For the duration of the two-month tech camp the heads of 13 foreign start-ups aiming to enter the Tokyo market were introduced to Japan’s leaders in their respective industries and the ins and outs of Japan’s business policies. On the final day each company’s representative delivered their sales pitch in front of colleagues and potential investors.
Participant Lana Novikova is the founder and CEO of Heartbeat Ai Technologies, an analytics platform that measures emotional responses of customers. Novikova, based in Canada, says her company focused on the English-speaking market until introduced to Tech Business Camp Tokyo.
“I was intrigued,” says Novikova. “We are a B2B company. We work with big corporations. There is no other place in the world, I think [except maybe] London, where there would be so many headquarters of big corporations like in Tokyo.”
As a result of the accelerator program, Heartbeat Ai is investing in Japanese-language technology and hired a Tokyo representative, a process Novikova says could have taken years otherwise.
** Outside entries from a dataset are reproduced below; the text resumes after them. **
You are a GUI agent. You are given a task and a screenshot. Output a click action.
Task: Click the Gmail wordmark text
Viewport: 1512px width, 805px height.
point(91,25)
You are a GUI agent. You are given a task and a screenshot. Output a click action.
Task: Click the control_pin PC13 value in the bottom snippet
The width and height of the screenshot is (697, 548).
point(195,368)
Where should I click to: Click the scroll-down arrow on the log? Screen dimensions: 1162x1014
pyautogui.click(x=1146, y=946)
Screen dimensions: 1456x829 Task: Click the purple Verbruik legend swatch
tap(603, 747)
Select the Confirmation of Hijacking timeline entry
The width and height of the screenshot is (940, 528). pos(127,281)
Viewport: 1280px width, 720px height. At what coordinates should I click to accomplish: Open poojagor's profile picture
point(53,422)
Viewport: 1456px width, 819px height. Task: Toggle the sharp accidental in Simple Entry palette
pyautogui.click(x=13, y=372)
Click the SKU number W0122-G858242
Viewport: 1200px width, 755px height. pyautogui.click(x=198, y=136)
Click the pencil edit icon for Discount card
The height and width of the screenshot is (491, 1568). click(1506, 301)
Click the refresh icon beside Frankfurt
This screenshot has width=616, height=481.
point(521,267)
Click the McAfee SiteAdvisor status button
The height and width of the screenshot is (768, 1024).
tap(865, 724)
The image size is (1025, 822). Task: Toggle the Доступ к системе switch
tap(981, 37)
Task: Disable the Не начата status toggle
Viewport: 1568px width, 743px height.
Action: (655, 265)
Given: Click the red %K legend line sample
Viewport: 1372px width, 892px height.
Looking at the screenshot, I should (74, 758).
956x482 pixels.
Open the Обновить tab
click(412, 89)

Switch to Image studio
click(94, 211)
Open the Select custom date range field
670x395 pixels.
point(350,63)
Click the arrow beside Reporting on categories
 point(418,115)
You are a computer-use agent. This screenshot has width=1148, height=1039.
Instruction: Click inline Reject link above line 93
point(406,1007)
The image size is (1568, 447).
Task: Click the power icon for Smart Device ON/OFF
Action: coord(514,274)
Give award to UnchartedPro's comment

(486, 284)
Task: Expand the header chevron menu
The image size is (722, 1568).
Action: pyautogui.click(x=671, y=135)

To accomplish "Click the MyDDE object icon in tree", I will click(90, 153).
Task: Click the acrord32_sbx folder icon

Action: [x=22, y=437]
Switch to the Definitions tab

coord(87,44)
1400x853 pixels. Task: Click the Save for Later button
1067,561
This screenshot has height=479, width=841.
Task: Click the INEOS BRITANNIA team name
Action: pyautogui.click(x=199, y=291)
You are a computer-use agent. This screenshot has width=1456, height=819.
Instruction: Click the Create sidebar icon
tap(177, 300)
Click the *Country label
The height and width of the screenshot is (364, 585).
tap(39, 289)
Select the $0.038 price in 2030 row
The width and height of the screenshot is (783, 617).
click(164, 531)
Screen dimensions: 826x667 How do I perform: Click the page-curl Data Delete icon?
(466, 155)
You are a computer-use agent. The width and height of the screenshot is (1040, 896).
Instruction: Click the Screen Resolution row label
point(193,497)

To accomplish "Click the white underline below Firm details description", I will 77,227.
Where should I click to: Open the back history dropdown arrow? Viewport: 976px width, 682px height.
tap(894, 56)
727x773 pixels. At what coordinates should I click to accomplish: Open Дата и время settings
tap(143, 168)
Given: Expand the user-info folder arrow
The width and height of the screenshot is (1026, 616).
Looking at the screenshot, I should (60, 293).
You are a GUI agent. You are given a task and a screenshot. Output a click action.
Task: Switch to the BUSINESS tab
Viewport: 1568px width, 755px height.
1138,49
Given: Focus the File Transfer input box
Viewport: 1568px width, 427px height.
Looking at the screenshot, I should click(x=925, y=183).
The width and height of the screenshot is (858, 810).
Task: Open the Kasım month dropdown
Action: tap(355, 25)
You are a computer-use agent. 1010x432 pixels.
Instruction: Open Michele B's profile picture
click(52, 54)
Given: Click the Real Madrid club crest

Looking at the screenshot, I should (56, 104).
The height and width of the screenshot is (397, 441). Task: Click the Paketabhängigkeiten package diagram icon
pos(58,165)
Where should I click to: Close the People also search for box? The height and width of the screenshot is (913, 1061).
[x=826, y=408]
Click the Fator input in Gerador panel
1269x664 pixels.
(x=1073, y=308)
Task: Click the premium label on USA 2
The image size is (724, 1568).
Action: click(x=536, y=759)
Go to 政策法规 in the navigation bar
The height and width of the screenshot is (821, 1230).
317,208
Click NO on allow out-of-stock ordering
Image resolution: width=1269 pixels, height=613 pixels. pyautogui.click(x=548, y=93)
One of the draws of entering the Tokyo market is investors have a long-term view and relationships are built on trust, says Novikova, as opposed to Silicon Valley, where venture capitalists are looking for the quick exit.
“With Tokyo, there is also the honesty and the safety. We have intelligent property that is not protected by patent, so going to some countries would be suicide for us,” says Novikova. “Here, I trust them. I trust them with my software. I trust them with my baby.”
The tech business camp’s keynote speaker, Yoshiaki Ishii, is the director of the Science, Technology and Innovation Bureau at the Cabinet Office. He spearheaded the revision of Japan’s Company Law to support entrepreneurs and facilitated the creation of the Innovation Network Corporation of Japan, a public-private investment fund aimed at increasing the number of angel investors in Japan.
“With Tokyo, there is also the honesty and the safety. We have intelligent property that is not protected by patent … Here, I trust them. I trust them with my software”
Ishii says venture investment is increasing in Japan, particularly in the fintech, robotics and AI fields, though the upward trendline mainly follows the world economy’s gradual recovery from the Lehman shock. Venture capital in Japan is still marginal when compared with the US and China, and Ishii says Japan’s growth is hampered in part by the proliferation of silo companies and maldistribution of human resources.
“Diversity is very important,” says Ishii during his speech. “Global players are required to activate Japan’s innovation ecosystem.”
Phillip Seiji Vincent, managing partner of Plug and Play Japan, a company that connects Japan-based entrepreneurs with the global innovation ecosystem, says the number of start-ups in Japan is “extremely low.” Native entrepreneurs are lacking due to a corporate-heavy ecosystem that breeds a risk-adverse mindset, while international entrepreneurs trip over the language and cultural barriers.
Vincent says the commitment required to launch a business in Japan, as well as the difficulty of finding established partners that will help companies localize and integrate, has stymied some foreigners. Still, Vincent says Tokyo is the third largest market in the world, which piques the interest of anyone with the entrepreneurial spirit.
“I’m half Japanese. There was a personal reason for bringing Plug and Play to Japan. I also saw where Japan was as a start-up ecosystem, and where it potentially could be,” says Vincent. “Right now, it’s not known as a global ecosystem or global innovation hub, but again, it’s the third largest economy. It has a huge potential to be the top innovation hub. We want to come here, energize the community and hopefully be right in the middle of this huge change.”